Activity → From the top of the records below down to the line containing "Click the Charger button", reproduce every line exactly.

===== Information provided

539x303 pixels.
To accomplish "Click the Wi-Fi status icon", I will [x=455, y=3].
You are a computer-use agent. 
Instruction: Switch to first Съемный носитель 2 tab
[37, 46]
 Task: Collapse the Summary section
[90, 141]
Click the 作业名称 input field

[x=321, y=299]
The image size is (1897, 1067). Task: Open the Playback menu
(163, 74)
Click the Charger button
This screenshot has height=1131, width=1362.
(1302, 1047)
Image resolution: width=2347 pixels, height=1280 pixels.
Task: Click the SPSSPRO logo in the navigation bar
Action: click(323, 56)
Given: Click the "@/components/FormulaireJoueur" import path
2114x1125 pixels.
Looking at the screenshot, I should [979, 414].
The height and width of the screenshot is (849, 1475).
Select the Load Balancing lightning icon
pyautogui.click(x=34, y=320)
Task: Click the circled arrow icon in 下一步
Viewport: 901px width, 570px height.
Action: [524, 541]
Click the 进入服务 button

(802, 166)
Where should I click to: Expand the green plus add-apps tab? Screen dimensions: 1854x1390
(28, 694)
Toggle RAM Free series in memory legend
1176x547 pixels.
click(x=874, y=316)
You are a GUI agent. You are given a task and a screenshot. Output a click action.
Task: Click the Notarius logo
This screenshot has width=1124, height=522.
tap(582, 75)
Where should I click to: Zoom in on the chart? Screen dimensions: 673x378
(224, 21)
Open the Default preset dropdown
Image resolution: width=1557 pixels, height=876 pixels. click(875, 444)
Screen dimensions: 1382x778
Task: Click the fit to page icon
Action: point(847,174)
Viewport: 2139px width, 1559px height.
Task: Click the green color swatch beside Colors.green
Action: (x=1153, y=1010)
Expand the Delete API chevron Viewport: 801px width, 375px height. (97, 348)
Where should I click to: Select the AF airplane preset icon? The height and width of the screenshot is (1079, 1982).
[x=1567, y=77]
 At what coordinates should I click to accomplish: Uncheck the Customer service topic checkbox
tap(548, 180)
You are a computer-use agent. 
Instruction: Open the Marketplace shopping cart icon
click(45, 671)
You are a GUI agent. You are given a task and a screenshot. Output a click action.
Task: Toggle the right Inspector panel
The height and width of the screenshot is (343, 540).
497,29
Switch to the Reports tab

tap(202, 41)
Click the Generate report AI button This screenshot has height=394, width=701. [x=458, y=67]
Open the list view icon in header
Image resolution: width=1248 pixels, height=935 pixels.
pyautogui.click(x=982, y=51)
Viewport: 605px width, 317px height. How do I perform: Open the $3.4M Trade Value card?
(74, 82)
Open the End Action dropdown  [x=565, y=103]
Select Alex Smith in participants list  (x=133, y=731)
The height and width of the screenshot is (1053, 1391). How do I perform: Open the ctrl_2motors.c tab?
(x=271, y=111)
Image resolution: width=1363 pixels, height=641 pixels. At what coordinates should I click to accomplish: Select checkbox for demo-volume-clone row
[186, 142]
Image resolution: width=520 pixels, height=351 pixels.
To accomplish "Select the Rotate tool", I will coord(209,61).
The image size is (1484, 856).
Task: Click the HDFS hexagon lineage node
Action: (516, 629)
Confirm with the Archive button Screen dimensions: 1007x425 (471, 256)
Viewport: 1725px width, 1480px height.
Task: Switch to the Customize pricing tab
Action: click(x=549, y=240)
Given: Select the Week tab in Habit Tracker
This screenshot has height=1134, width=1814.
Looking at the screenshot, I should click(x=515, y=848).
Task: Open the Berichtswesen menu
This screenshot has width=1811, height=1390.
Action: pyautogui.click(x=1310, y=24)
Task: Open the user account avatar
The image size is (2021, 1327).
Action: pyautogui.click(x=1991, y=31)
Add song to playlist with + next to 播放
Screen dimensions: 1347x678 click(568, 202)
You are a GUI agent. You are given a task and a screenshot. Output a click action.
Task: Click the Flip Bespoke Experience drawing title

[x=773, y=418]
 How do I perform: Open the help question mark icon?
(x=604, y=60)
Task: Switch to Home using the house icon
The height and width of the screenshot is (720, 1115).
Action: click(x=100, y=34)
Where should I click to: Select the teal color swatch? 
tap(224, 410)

==========

Output of the exercise →
539x303 pixels.
To accomplish "Click the Wi-Fi status icon", I will [x=455, y=3].
You are a computer-use agent. 
Instruction: Switch to first Съемный носитель 2 tab
[37, 46]
 Task: Collapse the Summary section
[90, 141]
Click the 作业名称 input field

[x=321, y=299]
The image size is (1897, 1067). Task: Open the Playback menu
(163, 74)
Click the Charger button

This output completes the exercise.